- Exercise
Look through the entries below and extract exactly the lines from the one containing "Unihertz опубликовал тизер" through the one containing "Каталог (380, 11)", ends included.

(Saved entries)

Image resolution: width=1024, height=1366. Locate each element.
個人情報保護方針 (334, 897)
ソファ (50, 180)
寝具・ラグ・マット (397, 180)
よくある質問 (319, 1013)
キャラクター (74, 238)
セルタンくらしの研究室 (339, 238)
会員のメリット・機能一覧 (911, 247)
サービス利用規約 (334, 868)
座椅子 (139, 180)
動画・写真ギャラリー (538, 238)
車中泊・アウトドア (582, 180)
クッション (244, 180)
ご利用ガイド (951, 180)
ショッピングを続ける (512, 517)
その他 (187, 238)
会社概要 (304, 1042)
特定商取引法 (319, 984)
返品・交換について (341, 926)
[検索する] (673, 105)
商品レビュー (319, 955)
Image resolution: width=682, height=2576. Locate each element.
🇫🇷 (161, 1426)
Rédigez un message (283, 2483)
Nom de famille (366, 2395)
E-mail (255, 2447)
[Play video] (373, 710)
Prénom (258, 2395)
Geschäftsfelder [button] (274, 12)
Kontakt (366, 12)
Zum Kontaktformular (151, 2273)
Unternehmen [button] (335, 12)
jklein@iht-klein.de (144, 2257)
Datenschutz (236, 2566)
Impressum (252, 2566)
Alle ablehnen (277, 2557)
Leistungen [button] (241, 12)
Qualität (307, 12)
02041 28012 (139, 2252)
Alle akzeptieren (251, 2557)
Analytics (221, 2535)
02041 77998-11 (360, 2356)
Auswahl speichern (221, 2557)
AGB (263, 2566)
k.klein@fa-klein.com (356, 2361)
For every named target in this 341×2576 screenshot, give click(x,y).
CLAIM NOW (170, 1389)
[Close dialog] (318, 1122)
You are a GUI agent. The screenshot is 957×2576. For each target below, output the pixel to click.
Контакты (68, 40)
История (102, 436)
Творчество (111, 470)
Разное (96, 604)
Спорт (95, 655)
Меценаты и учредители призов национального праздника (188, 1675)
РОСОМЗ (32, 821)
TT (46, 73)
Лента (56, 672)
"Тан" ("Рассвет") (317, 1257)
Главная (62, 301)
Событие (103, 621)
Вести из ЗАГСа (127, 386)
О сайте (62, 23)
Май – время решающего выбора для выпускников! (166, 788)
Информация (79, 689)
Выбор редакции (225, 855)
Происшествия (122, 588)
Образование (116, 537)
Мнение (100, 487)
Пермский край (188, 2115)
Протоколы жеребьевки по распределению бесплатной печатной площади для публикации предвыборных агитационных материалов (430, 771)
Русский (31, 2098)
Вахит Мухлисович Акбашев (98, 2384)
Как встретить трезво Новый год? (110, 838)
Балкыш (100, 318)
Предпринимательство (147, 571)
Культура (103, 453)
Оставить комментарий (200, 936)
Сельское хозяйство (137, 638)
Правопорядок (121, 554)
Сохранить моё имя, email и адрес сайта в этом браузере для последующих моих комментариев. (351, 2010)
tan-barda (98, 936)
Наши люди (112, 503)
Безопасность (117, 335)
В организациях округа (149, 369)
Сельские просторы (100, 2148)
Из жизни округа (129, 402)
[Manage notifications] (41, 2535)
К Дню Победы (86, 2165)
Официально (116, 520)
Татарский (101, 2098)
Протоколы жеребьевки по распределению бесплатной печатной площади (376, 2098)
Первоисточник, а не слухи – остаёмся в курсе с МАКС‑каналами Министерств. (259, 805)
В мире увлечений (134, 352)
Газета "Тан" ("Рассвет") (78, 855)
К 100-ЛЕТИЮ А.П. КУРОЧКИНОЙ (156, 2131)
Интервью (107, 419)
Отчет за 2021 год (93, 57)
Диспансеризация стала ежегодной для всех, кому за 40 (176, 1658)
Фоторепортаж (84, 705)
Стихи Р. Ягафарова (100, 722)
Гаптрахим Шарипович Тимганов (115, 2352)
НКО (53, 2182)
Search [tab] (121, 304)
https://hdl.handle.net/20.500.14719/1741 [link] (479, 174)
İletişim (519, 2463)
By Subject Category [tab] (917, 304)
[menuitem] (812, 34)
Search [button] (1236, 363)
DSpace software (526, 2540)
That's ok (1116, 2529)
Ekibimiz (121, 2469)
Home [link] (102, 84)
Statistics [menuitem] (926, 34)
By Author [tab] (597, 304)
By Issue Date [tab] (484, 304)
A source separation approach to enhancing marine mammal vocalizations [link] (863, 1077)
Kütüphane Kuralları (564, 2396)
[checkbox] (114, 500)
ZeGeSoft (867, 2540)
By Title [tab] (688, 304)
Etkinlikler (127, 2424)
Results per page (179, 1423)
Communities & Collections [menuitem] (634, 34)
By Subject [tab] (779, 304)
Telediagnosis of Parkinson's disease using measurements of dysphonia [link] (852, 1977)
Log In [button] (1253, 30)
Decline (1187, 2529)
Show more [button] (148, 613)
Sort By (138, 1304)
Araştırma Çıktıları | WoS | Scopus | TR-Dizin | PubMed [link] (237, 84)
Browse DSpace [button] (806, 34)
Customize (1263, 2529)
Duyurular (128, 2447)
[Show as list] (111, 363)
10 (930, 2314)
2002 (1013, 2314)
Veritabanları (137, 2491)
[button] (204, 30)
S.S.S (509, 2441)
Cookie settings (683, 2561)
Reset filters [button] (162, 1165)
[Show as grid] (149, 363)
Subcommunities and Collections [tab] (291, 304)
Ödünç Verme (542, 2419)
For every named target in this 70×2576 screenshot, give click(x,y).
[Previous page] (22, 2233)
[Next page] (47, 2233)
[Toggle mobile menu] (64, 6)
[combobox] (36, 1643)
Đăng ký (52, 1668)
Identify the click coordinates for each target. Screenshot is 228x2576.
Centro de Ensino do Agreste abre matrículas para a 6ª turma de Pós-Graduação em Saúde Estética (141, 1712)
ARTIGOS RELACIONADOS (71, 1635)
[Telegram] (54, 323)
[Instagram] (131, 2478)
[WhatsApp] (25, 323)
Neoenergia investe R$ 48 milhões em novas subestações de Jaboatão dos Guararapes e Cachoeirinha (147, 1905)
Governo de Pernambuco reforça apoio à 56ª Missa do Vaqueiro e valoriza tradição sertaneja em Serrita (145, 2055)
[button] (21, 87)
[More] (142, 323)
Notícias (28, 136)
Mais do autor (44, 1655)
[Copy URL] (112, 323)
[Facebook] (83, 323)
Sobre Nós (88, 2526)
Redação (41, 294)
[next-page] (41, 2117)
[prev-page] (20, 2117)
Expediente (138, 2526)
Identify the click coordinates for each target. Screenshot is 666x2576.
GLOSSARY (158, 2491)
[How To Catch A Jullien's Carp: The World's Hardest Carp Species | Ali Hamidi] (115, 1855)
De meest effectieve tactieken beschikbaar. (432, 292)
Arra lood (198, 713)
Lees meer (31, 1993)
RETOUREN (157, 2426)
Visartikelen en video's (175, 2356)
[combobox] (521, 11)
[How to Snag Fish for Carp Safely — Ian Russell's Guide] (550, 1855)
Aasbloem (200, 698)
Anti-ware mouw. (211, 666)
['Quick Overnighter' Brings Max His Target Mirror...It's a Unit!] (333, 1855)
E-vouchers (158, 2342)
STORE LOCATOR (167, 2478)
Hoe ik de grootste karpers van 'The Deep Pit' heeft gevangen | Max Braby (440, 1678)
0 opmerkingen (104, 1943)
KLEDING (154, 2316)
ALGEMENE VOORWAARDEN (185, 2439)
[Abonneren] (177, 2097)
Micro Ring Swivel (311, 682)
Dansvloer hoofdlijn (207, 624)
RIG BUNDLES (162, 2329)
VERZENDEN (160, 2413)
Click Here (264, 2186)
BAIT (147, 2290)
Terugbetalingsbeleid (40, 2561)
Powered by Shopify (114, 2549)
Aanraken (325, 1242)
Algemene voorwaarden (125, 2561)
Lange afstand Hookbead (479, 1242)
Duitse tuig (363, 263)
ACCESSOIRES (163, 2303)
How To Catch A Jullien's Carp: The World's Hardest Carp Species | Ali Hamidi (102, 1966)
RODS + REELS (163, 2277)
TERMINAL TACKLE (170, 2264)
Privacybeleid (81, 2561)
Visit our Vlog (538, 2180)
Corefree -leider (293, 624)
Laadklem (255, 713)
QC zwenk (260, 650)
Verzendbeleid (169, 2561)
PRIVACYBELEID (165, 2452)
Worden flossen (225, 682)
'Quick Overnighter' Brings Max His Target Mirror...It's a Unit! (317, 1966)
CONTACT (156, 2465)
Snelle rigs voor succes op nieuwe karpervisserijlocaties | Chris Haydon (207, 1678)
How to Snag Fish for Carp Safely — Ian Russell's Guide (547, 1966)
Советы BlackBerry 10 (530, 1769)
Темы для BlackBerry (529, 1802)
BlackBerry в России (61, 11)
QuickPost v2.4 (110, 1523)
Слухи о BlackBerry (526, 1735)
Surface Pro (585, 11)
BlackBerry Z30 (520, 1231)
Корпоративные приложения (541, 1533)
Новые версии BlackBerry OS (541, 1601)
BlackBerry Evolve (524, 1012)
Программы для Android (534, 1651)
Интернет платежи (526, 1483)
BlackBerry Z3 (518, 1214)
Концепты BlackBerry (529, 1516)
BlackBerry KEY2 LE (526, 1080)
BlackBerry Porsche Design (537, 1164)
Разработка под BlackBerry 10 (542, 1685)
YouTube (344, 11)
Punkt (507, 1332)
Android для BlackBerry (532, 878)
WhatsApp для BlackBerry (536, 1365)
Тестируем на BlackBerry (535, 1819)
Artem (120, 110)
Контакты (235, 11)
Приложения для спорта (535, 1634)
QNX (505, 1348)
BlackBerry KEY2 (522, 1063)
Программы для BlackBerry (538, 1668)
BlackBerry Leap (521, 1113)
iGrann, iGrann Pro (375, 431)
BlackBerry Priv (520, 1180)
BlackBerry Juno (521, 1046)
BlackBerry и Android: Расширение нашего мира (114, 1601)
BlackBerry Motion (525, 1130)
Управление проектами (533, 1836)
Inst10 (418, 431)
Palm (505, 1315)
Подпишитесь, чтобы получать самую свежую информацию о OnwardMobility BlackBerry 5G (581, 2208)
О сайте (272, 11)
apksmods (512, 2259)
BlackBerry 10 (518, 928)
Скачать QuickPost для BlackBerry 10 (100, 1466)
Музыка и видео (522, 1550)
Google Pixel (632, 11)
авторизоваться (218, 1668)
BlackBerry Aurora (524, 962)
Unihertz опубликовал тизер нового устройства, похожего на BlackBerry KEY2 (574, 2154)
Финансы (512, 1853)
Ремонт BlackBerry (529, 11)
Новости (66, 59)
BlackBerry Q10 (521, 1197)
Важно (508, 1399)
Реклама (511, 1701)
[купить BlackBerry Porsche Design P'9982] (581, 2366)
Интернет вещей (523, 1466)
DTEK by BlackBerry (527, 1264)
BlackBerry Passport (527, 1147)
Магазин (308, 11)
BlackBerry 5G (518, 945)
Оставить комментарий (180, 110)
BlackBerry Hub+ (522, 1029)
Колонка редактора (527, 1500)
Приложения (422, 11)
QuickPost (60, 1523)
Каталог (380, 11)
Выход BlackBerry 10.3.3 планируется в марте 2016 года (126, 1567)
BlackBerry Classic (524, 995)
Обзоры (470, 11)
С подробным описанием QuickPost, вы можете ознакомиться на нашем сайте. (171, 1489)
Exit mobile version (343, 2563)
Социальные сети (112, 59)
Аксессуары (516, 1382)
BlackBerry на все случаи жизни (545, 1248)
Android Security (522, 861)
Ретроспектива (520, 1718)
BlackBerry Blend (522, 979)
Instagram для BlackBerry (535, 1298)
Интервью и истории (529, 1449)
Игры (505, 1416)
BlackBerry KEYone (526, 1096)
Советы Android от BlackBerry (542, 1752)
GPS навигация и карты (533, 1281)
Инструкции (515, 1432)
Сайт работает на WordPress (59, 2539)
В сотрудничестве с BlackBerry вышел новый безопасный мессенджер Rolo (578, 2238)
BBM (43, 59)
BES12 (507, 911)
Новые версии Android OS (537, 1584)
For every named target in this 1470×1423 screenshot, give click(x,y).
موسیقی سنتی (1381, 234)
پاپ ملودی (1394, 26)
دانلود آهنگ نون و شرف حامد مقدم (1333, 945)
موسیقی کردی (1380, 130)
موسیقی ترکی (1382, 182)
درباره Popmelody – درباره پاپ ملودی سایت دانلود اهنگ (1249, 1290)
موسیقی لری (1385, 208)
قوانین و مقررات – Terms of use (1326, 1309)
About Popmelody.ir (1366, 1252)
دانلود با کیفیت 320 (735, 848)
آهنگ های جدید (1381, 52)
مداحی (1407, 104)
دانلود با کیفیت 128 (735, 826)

- Solution to this task
Unihertz опубликовал тизер нового устройства, похожего на BlackBerry KEY2 (574, 2154)
Финансы (512, 1853)
Ремонт BlackBerry (529, 11)
Новости (66, 59)
BlackBerry Q10 (521, 1197)
Важно (508, 1399)
Реклама (511, 1701)
[купить BlackBerry Porsche Design P'9982] (581, 2366)
Интернет вещей (523, 1466)
DTEK by BlackBerry (527, 1264)
BlackBerry Passport (527, 1147)
Магазин (308, 11)
BlackBerry 5G (518, 945)
Оставить комментарий (180, 110)
BlackBerry Hub+ (522, 1029)
Колонка редактора (527, 1500)
Приложения (422, 11)
QuickPost (60, 1523)
Каталог (380, 11)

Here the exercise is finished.